Como lo hacemos todos los años, también hoy queremos manifestar públicamente la alegría de nuestra fe llevando el misterio de la Santísima Eucaristía por las calles de nuestra ciudad. El amor de Dios, reflejado en la sublime humildad del pan, símbolo de vida y de bendición, nos hace cercanos y espiritualmente familiares unos de otros y de todos. Nos hace familia, cuerpo de Cristo, asombrosamente diverso y armonioso al mismo tiempo. Diversidad de miembros y de funciones pero un mismo espíritu, dice san Pablo (cf. 1Cor 12). La más genuina diversidad y comunión se refleja en el cuerpo del varón y de la mujer, creados así por Dios. Ninguna otra realidad humana puede expresar mejor esa radical diversidad y comunión que hay en Dios, sino la que él estableció entre el varón y la mujer. Esto nos previene del grave riesgo de uniformar las relaciones humanas, colocando al mismo nivel las relaciones entre las personas del mismo sexo. Hoy debemos proteger el hermoso don de la diversidad que Dios nos regala mediante la belleza que él puso en la mujer y en el varón, para que atraídos por el amor a la comunión, estén abiertos a la vida. No existe ninguna otra relación entre los seres humanos que se pueda equiparar en belleza, diversidad y fecundidad con la que hay entre el varón y la mujer. Por eso Dios elevó esa relación a la dignidad de sacramento porque es la que mejor hacer ver la vida íntima de amor que hay en Él.

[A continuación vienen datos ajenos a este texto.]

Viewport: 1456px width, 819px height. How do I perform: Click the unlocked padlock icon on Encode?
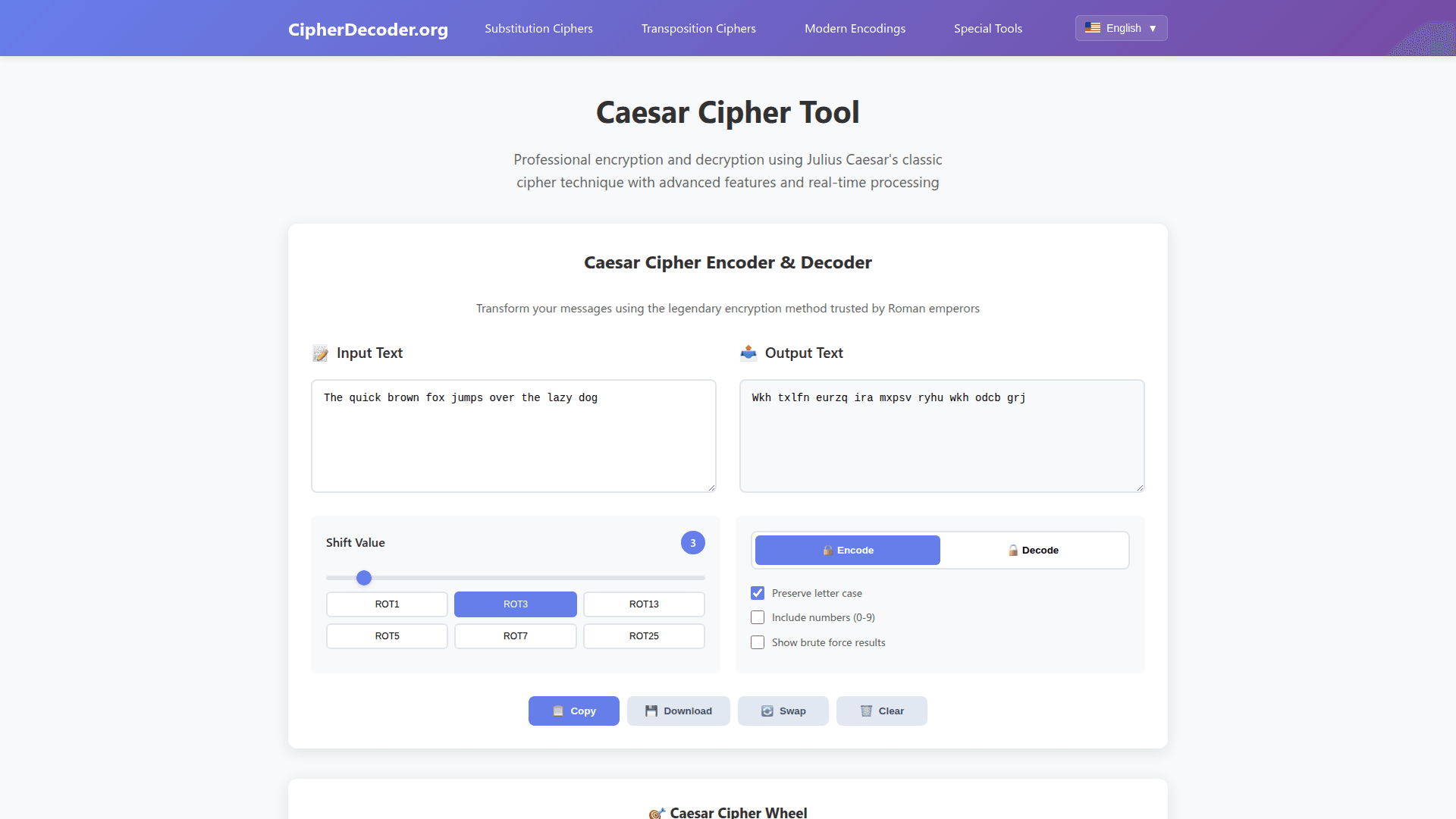pyautogui.click(x=827, y=550)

Ante la Santísima Cruz de los Milagros, desde donde vamos a partir con el Santísimo Sacramento, renovamos nuestra fe y nuestro amor como respuesta al inmenso amor de Dios que está representado en ese bendito signo que veneramos desde los inicios de nuestra evangelización. Esa fe nos interpela a renovar el compromiso de caridad para que seamos buenos ciudadanos, que obren con inteligencia, amor y responsabilidad en orden a edificar una Patria más creyente, justa y fraterna. Nos encomendamos a la tierna protección de María de Itatí, que junto a la Cruz, vela con amor de Madre por todos y cada uno de sus hijos. Así sea.